Party political realignment

Moreover, even if the ballot paper contained no formal option to remain within the EU, the political earthquake caused by a popular vote to reject the government’s terms would certainly be sufficient to throw into fundamental doubt the whole Brexit project. It is inconceivable that after such a rebuff by the electorate the Conservative government of the day could brazenly continue with its intention of leaving the EU by the automatic operation of the Article 50 procedures. British politics would look very different on the day after a referendum if the electorate had voted to reject the Brexit terms presented by a Conservative government.
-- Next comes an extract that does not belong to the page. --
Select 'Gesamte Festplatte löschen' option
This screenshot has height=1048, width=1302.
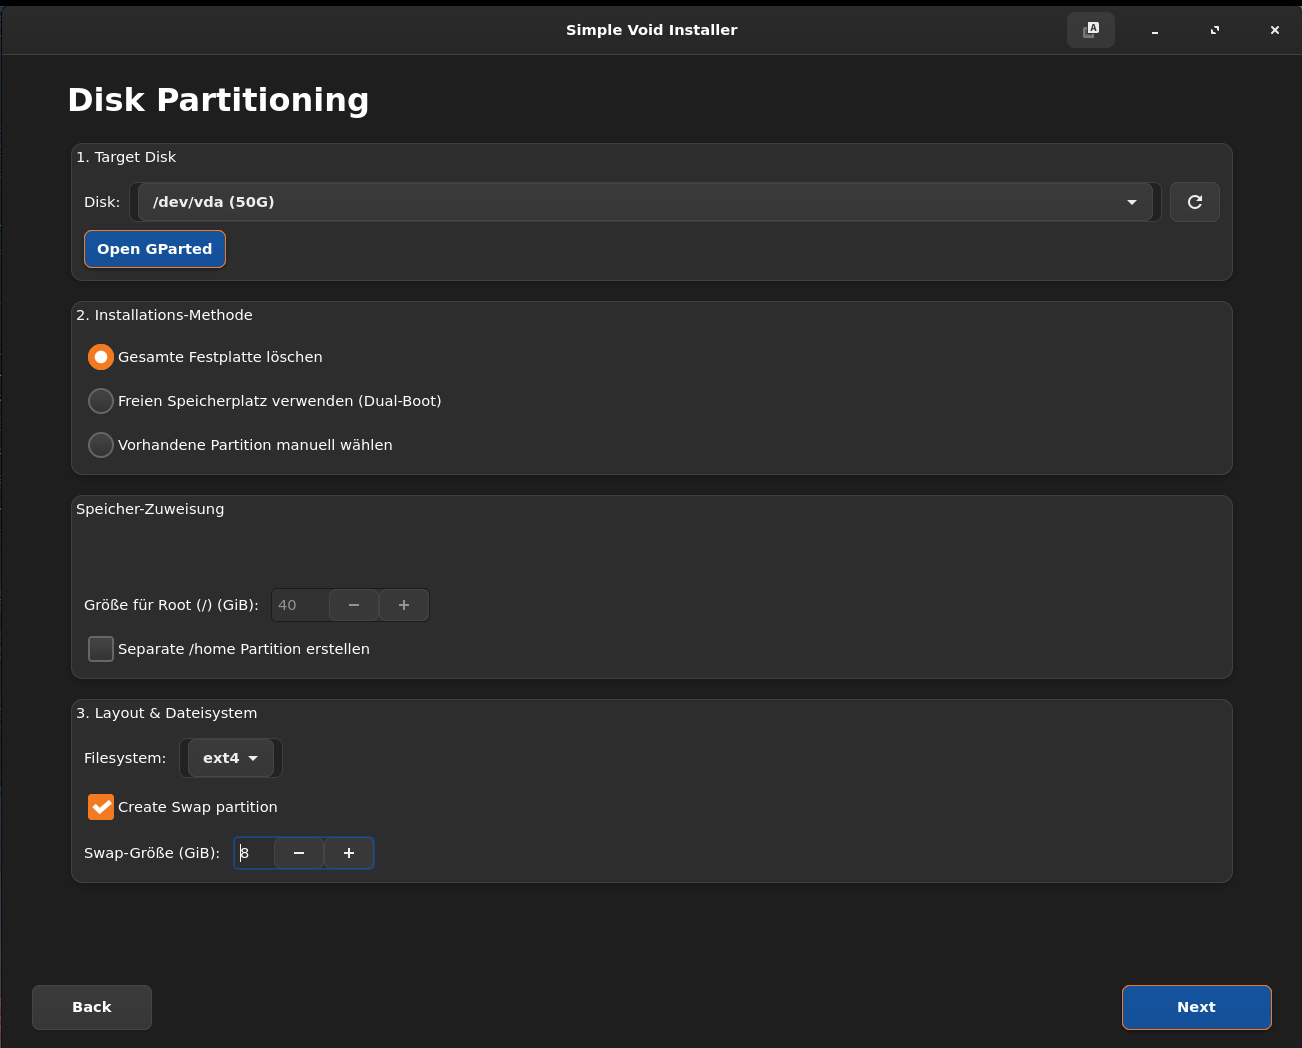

It is in any case difficult to believe that the present anomalous structures of the largest British political parties could survive unscathed the divisions of a referendum campaign. All those who favour a general realignment of British party politics have a powerful incentive to promote a further European referendum with its likely fragmenting effect on the established parties. The public divisions within the Conservative and Labour Parties on European policy have been of unparalleled scale over the past two years. A referendum campaign is likely to make these internal tensions unbridgeable, irreparable and permanent.
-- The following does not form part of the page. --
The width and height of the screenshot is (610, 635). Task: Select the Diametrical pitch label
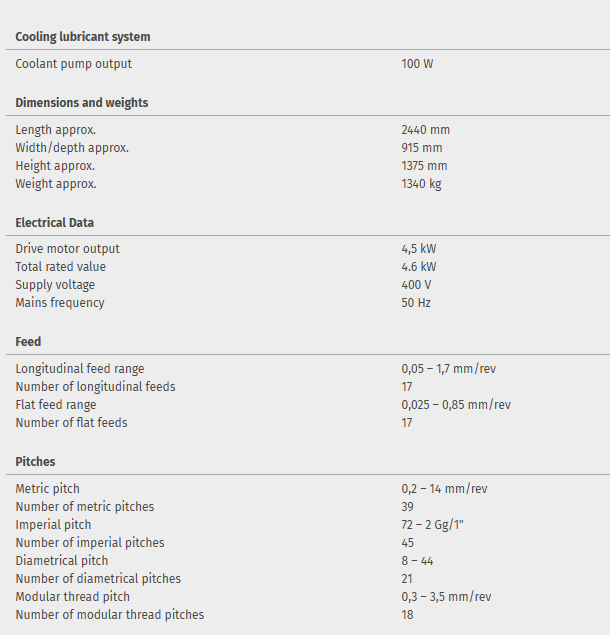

The virulent hostility of many among those favouring Brexit to countenance in any circumstances a further referendum suggests to cynics a lack of confidence in their ability to repeat their narrow victory of 2016. But in fairness it must be said that many opponents of Brexit are unsure that public opinion has yet shifted from its preferences of 2016 far enough to guarantee a vote against the Brexit terms in 2019. Some moreover fear the possibility that a narrow vote next year against Brexit would simply perpetuate and intensify the rancid European debate in public and political opinion, with no possibility of resolution. Despite these undoubted challenges, pro-European MPs will nevertheless later in the year be confronted with a fundamental question of conscience: whether they will take the path of least resistance and permit a form of Brexit which they firmly believe to be damaging to the country, solely in deference to a narrow victory in an advisory referendum two years ago that was won on the basis of a doubtful franchise, probable illegality and certain mendacity. It will be a chastening day for all those who care about representative democracy if they are prepared in these circumstances to do nothing beyond futile protest. A further referendum appears the only politically realistic and materially attainable option available to MPs wishing to go beyond mere protest. Many factual and political arguments would now be available to the pro-EU side in a 2019 referendum that were absent in 2016. It might well be that the reconfiguration of British politics likely to emerge from a referendum would enable a more rational and enlightened European debate thereafter. There are of course many problems and uncertainties involved for pro-Europeans in staging a referendum next year. Withholding one will cause for them even more problems and the uncertainties will only be replaced by yet more damaging certainties. For those who wish to campaign effectively against what they know to be the national self-harm of Brexit, a referendum on the withdrawal terms is not just the best option, it is the only realistic option.